* [Problem details] The data below is to be set down exactly.

Stored records:
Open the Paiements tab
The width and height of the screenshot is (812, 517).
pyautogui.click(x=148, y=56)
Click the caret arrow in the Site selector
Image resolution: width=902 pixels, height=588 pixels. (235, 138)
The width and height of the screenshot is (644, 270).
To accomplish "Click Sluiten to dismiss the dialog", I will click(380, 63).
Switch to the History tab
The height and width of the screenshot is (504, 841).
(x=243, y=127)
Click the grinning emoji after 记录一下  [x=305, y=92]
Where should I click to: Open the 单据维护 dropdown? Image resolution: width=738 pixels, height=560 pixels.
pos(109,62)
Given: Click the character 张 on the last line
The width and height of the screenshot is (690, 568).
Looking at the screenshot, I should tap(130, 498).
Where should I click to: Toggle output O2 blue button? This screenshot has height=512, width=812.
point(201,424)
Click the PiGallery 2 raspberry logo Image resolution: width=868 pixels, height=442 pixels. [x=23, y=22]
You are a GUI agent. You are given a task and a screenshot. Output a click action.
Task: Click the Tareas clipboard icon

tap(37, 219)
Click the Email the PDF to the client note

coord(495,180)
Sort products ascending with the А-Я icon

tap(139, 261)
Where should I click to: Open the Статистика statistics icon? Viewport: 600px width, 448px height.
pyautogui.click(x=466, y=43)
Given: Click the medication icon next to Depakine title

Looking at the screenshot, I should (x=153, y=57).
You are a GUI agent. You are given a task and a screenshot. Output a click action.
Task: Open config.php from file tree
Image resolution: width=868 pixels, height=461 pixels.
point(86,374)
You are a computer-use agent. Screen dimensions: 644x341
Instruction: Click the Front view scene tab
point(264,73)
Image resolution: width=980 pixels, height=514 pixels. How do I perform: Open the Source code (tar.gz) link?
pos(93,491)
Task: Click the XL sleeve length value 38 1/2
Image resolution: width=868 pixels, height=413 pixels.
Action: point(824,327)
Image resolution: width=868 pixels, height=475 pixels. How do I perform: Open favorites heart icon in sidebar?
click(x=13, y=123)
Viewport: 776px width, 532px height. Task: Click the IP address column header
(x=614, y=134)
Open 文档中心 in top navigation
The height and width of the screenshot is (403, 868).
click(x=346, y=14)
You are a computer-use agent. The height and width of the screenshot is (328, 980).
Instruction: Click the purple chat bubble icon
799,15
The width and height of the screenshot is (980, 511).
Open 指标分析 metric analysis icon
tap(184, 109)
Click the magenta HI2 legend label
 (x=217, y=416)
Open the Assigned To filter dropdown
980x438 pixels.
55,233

* [Result]
Open the Paiements tab
The width and height of the screenshot is (812, 517).
pyautogui.click(x=148, y=56)
Click the caret arrow in the Site selector
Image resolution: width=902 pixels, height=588 pixels. (235, 138)
The width and height of the screenshot is (644, 270).
To accomplish "Click Sluiten to dismiss the dialog", I will click(380, 63).
Switch to the History tab
The height and width of the screenshot is (504, 841).
(x=243, y=127)
Click the grinning emoji after 记录一下  [x=305, y=92]
Where should I click to: Open the 单据维护 dropdown? Image resolution: width=738 pixels, height=560 pixels.
pos(109,62)
Given: Click the character 张 on the last line
The width and height of the screenshot is (690, 568).
Looking at the screenshot, I should tap(130, 498).
Where should I click to: Toggle output O2 blue button? This screenshot has height=512, width=812.
point(201,424)
Click the PiGallery 2 raspberry logo Image resolution: width=868 pixels, height=442 pixels. [x=23, y=22]
You are a GUI agent. You are given a task and a screenshot. Output a click action.
Task: Click the Tareas clipboard icon

tap(37, 219)
Click the Email the PDF to the client note

coord(495,180)
Sort products ascending with the А-Я icon

tap(139, 261)
Where should I click to: Open the Статистика statistics icon? Viewport: 600px width, 448px height.
pyautogui.click(x=466, y=43)
Given: Click the medication icon next to Depakine title

Looking at the screenshot, I should (x=153, y=57).
You are a GUI agent. You are given a task and a screenshot. Output a click action.
Task: Open config.php from file tree
Image resolution: width=868 pixels, height=461 pixels.
point(86,374)
You are a computer-use agent. Screen dimensions: 644x341
Instruction: Click the Front view scene tab
point(264,73)
Image resolution: width=980 pixels, height=514 pixels. How do I perform: Open the Source code (tar.gz) link?
pos(93,491)
Task: Click the XL sleeve length value 38 1/2
Image resolution: width=868 pixels, height=413 pixels.
Action: point(824,327)
Image resolution: width=868 pixels, height=475 pixels. How do I perform: Open favorites heart icon in sidebar?
click(x=13, y=123)
Viewport: 776px width, 532px height. Task: Click the IP address column header
(x=614, y=134)
Open 文档中心 in top navigation
The height and width of the screenshot is (403, 868).
click(x=346, y=14)
You are a computer-use agent. The height and width of the screenshot is (328, 980).
Instruction: Click the purple chat bubble icon
799,15
The width and height of the screenshot is (980, 511).
Open 指标分析 metric analysis icon
tap(184, 109)
Click the magenta HI2 legend label
 (x=217, y=416)
Open the Assigned To filter dropdown
980x438 pixels.
55,233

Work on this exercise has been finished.